▶ [Material for this task]:

^^^^

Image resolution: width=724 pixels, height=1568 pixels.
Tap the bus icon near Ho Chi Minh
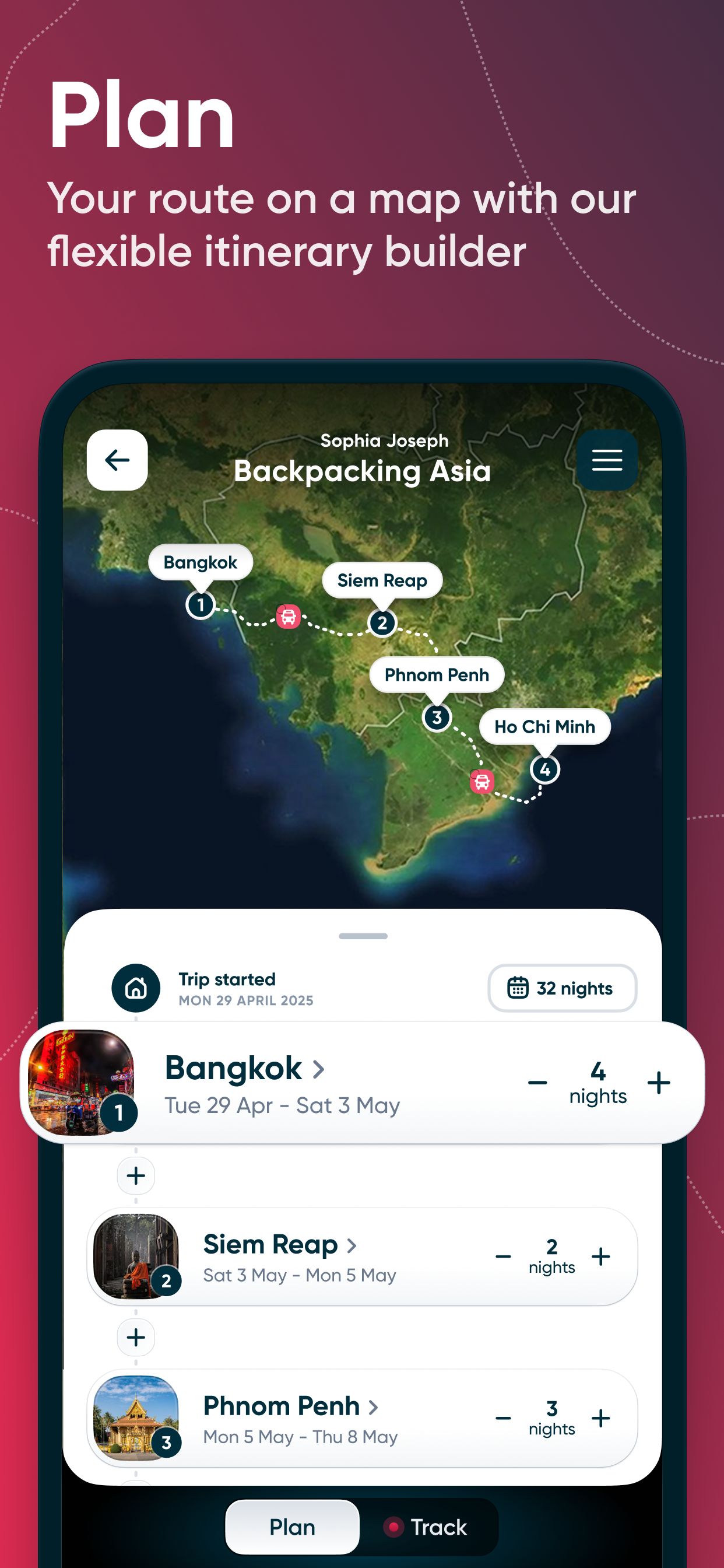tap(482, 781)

^^^^

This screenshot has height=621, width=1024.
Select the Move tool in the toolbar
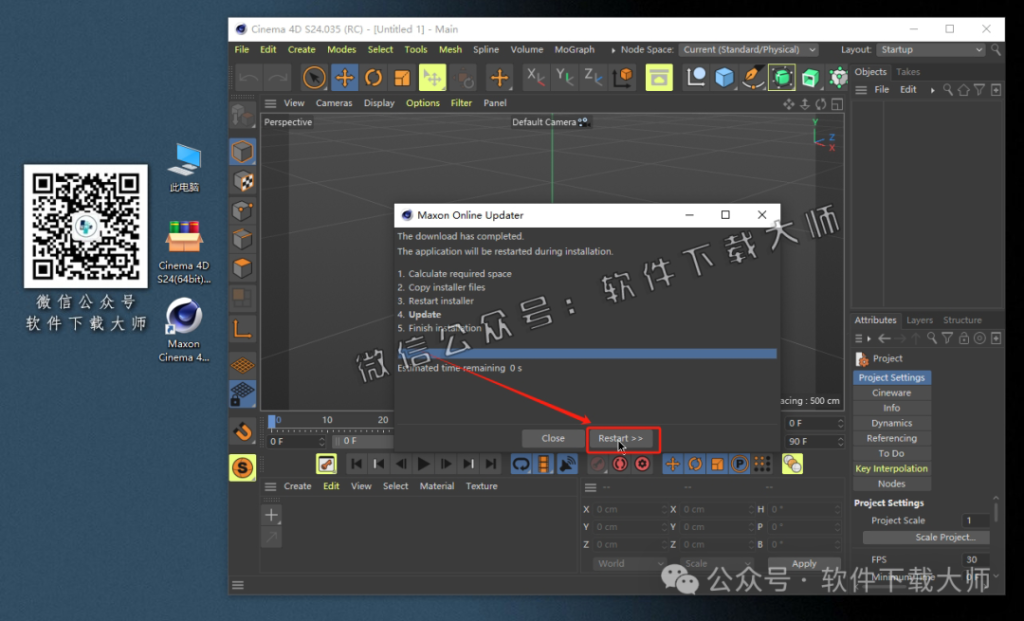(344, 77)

^^^^

▶ [Task goal]:
Reproduce verbatim the lines from the one containing "Image resolution: width=724" through the one containing "tap(482, 781)", omitting the pictures.

▶ [Exercise result]:
Image resolution: width=724 pixels, height=1568 pixels.
Tap the bus icon near Ho Chi Minh
tap(482, 781)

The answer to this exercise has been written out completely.